## Work required
Count every line below in which "club" occurs, then give only the count.

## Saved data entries
==*==
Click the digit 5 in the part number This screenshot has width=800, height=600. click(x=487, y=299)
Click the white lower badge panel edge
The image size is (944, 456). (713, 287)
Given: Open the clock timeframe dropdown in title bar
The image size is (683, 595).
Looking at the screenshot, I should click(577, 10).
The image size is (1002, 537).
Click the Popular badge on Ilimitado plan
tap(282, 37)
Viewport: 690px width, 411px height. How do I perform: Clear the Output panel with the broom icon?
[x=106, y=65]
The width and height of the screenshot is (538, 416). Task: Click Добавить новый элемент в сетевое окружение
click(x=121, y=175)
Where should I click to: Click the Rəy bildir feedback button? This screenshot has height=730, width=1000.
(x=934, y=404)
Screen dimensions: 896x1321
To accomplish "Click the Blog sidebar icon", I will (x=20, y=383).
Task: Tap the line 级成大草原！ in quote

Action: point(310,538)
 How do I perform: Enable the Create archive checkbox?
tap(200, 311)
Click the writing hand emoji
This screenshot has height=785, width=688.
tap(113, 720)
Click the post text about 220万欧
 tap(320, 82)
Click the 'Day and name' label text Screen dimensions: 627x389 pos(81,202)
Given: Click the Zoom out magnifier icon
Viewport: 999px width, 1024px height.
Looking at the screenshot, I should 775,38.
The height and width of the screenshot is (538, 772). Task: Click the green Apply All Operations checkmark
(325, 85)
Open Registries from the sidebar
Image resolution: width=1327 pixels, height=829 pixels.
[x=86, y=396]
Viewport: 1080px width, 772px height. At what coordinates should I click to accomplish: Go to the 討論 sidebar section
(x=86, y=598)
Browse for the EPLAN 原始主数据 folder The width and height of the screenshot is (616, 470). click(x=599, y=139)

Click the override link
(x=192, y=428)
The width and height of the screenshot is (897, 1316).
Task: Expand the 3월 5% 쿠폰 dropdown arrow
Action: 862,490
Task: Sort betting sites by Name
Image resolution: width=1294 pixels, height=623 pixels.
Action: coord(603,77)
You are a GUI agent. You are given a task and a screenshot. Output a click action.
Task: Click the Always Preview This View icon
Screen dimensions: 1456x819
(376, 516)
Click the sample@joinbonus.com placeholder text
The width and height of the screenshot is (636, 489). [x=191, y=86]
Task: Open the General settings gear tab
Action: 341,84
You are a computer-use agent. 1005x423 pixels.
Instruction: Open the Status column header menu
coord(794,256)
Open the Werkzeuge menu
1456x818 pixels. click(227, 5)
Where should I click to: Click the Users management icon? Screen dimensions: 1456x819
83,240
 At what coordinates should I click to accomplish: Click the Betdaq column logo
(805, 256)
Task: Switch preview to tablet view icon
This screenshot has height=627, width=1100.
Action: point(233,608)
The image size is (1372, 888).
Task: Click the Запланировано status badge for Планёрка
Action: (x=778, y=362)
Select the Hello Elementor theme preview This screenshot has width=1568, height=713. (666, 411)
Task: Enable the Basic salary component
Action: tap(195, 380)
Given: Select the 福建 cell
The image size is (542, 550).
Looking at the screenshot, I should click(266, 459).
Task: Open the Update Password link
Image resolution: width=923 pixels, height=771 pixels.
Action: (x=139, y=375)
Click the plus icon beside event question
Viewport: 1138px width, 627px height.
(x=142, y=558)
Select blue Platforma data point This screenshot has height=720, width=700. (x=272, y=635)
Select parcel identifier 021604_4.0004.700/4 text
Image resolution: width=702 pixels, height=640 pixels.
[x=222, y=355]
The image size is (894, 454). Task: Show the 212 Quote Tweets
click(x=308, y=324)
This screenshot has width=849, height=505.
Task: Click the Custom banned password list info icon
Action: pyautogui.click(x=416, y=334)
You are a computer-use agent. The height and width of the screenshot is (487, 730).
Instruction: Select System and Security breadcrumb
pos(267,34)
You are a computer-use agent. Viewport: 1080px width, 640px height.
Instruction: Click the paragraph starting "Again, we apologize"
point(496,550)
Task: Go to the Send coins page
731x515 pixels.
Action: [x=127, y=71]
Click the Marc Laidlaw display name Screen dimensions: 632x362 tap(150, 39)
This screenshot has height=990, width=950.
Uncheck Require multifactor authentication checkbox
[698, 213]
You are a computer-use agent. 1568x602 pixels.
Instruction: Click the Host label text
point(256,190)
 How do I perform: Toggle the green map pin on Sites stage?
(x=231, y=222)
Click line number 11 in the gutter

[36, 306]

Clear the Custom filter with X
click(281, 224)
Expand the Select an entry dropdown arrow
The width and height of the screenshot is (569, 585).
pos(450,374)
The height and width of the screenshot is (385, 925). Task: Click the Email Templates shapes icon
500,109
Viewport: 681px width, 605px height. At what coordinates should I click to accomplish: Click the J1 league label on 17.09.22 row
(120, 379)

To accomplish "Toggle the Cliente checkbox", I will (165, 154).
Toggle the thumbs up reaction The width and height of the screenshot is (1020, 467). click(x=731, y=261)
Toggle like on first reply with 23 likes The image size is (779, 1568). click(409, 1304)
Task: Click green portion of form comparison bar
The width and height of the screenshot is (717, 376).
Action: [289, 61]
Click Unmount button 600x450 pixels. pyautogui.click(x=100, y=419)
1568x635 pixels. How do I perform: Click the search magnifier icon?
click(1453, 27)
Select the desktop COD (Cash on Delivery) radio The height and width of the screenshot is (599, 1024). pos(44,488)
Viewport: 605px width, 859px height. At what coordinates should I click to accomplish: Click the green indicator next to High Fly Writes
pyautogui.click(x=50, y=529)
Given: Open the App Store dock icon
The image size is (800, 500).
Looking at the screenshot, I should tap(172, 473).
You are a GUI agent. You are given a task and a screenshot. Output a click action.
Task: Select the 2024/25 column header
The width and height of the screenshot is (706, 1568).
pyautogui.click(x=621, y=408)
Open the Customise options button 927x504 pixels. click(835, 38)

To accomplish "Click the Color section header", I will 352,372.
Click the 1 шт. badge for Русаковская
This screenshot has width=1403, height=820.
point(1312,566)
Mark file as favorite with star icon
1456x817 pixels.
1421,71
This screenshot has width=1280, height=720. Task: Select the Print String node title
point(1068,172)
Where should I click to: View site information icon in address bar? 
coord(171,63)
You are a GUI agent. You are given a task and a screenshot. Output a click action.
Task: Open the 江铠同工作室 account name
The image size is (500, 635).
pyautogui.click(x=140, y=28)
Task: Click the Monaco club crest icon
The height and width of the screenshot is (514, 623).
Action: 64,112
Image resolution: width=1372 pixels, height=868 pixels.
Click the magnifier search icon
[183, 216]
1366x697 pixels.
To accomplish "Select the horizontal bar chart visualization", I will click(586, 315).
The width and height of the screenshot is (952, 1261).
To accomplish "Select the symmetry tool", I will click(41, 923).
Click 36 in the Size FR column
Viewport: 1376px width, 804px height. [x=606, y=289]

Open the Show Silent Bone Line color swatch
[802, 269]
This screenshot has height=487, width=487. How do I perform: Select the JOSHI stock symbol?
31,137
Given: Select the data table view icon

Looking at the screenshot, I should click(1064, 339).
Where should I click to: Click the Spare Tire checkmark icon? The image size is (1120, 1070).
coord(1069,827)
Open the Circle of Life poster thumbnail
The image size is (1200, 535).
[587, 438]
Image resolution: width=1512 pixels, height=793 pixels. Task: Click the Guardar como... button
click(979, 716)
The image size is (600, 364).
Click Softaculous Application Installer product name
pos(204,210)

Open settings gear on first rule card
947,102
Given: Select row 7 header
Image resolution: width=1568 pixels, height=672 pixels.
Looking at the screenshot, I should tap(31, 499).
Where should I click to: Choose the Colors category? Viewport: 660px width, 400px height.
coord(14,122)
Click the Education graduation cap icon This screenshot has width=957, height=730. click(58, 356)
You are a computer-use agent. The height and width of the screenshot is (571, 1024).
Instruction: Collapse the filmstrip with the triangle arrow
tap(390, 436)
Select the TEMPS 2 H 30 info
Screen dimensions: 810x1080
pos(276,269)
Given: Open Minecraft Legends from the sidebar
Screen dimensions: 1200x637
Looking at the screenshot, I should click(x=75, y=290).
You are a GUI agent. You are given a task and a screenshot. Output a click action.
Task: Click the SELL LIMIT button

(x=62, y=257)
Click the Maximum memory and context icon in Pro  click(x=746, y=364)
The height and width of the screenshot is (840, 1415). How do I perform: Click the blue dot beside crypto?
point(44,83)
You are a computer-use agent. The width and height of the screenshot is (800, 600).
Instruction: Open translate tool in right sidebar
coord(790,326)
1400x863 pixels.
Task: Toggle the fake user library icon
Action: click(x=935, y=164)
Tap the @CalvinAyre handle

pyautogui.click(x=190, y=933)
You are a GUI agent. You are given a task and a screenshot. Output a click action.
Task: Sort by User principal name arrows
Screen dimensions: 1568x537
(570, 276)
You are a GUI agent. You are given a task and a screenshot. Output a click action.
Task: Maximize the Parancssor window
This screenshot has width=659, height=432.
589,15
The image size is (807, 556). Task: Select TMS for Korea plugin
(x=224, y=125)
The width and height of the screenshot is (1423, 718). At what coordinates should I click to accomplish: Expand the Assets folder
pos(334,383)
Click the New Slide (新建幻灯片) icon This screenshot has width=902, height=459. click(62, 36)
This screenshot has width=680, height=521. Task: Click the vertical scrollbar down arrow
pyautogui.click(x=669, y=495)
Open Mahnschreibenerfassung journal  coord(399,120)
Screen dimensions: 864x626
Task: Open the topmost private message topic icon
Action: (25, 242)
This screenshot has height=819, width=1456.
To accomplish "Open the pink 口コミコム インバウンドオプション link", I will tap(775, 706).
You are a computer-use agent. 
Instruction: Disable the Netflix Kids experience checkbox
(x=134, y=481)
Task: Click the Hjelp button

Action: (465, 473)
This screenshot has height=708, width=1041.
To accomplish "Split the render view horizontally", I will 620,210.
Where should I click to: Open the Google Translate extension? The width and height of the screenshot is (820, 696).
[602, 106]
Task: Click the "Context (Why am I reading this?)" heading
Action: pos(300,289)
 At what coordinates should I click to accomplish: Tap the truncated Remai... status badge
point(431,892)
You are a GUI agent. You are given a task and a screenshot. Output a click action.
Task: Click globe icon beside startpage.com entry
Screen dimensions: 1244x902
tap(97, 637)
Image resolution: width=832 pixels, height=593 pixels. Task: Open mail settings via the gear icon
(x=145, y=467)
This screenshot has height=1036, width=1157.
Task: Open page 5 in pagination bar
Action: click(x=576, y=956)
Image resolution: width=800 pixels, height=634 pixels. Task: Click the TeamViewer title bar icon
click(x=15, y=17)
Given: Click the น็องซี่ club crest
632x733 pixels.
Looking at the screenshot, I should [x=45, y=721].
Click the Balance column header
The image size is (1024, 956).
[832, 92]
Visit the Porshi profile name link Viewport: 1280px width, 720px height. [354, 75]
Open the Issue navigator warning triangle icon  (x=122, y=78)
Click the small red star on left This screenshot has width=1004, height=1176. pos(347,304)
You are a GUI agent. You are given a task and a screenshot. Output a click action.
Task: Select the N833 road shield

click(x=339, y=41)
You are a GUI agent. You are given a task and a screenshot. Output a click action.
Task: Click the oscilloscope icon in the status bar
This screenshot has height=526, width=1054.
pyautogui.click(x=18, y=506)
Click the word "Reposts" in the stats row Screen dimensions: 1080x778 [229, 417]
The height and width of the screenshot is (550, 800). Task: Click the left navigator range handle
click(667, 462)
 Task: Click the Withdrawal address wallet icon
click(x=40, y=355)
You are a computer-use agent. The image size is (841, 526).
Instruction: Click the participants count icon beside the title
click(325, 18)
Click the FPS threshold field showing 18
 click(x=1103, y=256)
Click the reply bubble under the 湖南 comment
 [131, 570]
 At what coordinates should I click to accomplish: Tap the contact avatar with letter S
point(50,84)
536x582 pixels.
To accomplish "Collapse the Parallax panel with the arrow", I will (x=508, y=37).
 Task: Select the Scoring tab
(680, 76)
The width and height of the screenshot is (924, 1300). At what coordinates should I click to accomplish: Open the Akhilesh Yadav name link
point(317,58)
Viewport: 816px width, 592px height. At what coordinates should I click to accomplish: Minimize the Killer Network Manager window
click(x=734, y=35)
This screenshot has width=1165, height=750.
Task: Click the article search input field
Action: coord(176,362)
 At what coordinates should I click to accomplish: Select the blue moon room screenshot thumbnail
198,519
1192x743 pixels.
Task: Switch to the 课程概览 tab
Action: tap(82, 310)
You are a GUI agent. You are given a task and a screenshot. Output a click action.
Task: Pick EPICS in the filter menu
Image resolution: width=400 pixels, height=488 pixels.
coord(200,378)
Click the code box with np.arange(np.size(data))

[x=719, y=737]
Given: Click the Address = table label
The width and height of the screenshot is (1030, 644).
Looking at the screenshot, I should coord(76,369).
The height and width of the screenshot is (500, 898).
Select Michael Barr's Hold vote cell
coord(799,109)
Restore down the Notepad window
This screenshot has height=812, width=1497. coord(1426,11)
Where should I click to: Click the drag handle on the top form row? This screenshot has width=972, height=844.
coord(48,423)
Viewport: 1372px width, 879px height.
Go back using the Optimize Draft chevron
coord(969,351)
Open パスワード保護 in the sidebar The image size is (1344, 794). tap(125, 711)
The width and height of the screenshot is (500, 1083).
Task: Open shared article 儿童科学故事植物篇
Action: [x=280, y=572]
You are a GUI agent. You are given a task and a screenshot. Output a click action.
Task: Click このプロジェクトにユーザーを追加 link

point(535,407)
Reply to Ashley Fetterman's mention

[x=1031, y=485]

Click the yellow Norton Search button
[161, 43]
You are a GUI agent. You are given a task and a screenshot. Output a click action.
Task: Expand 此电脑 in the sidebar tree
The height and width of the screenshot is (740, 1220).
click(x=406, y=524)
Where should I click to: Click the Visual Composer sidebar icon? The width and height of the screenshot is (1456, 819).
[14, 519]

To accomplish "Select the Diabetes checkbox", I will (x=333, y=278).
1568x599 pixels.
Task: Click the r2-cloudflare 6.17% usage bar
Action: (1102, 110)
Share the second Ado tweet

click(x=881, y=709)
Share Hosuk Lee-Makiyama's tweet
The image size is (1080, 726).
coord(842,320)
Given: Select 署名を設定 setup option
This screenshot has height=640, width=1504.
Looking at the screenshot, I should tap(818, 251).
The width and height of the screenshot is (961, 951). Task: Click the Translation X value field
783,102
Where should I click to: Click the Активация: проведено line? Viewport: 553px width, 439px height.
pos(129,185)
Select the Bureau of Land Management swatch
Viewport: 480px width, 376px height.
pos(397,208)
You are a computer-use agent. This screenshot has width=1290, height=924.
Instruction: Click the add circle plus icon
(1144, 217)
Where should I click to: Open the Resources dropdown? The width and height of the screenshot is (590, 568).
==*==
## Response box
2